→ **Work order**
Go line by line through the data and copy those with the word "label".

*** Opening of Given information ***

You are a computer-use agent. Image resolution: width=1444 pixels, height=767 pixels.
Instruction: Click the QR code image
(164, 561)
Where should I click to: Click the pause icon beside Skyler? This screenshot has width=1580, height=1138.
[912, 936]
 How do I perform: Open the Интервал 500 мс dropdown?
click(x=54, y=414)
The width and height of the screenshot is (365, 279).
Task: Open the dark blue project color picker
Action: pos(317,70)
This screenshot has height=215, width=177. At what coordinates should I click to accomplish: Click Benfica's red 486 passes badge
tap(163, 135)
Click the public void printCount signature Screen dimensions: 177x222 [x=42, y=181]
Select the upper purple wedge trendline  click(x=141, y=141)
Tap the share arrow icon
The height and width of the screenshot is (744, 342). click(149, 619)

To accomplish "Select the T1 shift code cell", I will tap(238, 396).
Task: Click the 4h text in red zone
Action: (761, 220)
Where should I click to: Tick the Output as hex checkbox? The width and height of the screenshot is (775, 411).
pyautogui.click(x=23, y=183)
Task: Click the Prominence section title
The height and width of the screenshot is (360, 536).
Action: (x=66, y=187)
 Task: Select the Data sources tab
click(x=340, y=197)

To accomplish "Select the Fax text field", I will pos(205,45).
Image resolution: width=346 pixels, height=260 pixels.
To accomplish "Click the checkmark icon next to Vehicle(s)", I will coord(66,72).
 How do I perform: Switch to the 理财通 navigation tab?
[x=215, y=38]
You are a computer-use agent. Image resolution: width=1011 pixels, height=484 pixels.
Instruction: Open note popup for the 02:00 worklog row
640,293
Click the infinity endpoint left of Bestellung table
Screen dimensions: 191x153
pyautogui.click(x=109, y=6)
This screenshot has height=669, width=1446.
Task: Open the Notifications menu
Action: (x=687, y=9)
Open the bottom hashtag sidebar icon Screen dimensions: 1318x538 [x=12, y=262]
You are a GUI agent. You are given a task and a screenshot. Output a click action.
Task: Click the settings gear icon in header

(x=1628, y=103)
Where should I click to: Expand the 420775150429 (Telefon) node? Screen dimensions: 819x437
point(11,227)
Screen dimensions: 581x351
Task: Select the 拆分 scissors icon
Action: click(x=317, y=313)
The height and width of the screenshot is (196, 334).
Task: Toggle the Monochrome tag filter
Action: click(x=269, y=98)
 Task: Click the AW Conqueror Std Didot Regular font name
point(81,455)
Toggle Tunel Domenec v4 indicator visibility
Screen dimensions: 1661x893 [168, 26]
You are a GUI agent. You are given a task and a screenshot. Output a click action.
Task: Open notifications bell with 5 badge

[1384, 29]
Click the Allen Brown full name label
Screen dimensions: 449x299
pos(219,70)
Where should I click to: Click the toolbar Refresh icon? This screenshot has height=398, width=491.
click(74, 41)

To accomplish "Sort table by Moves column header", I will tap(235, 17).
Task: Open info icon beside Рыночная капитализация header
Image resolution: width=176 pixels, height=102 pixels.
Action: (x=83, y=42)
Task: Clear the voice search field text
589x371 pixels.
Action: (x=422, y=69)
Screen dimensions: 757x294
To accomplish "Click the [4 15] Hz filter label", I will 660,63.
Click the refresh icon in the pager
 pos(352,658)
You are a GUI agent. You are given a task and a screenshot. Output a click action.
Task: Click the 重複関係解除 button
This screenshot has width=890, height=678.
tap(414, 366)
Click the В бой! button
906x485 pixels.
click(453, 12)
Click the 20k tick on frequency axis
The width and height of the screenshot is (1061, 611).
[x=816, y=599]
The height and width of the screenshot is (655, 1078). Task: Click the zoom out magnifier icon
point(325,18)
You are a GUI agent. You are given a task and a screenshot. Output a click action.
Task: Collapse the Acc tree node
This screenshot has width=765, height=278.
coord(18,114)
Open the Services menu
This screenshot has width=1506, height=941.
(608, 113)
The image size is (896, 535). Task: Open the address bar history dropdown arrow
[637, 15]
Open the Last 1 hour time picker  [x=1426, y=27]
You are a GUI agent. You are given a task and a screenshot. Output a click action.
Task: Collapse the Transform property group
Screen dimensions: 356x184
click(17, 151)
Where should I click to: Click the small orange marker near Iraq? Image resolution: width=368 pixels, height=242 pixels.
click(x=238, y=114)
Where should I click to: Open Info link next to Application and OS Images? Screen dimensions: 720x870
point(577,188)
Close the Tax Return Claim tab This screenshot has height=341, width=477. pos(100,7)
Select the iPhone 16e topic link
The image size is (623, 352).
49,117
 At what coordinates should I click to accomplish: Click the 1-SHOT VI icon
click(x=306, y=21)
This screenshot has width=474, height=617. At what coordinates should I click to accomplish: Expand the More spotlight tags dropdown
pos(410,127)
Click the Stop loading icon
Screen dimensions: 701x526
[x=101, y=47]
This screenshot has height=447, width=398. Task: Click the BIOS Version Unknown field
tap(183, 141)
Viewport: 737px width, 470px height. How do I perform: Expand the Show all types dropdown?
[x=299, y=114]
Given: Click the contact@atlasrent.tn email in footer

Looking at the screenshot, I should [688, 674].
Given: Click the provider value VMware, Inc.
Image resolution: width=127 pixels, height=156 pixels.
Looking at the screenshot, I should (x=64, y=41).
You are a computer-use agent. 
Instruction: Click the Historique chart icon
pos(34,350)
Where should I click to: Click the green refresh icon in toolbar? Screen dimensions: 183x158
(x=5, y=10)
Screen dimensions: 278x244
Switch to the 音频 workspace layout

*** Close of Given information ***

→ **Response box**
Click the Allen Brown full name label
To accomplish "Click the [4 15] Hz filter label", I will 660,63.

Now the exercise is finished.